─── TASK DATA

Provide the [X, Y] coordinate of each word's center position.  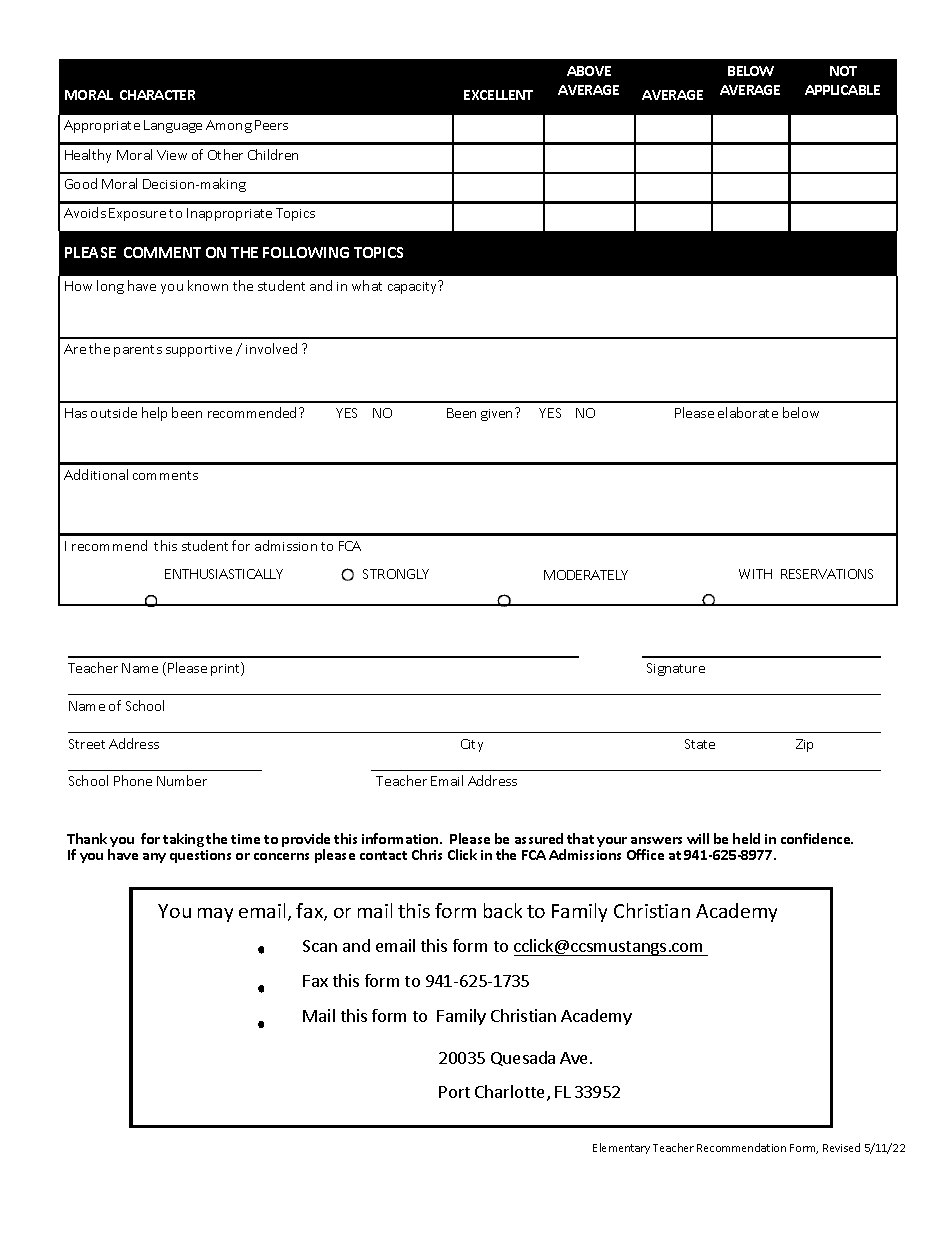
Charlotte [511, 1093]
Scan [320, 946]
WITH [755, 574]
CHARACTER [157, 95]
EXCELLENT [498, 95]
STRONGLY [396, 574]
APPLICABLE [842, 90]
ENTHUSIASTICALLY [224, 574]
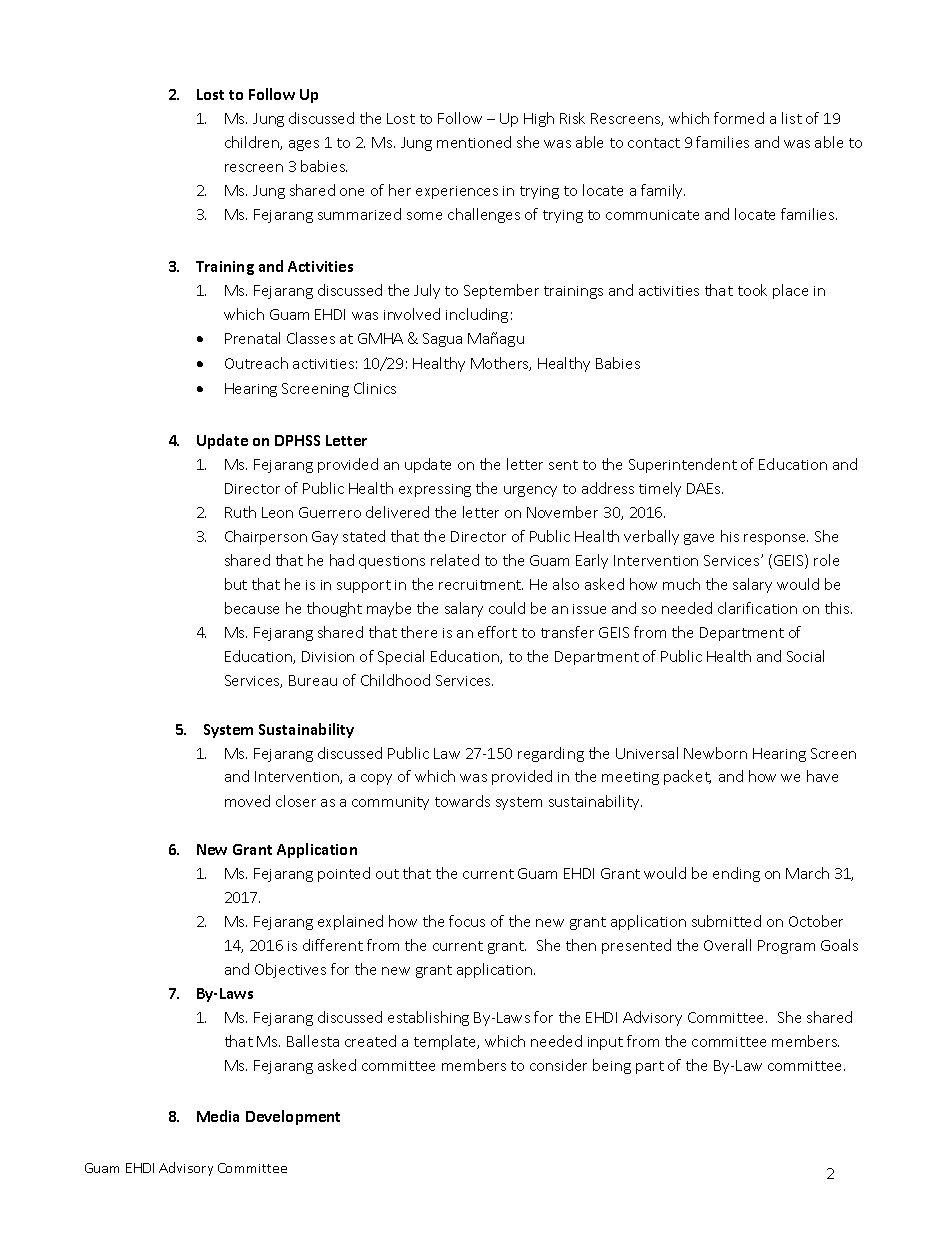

──────

WORK TO DO:
Rewrite the data above with "center" changed to "midpoint" and nothing else changed. Leave out the pictures.

EXERCISE OUTPUT:
Provide the [X, Y] coordinate of each word's midpoint position.  
Charlotte [511, 1093]
Scan [320, 946]
WITH [755, 574]
CHARACTER [157, 95]
EXCELLENT [498, 95]
STRONGLY [396, 574]
APPLICABLE [842, 90]
ENTHUSIASTICALLY [224, 574]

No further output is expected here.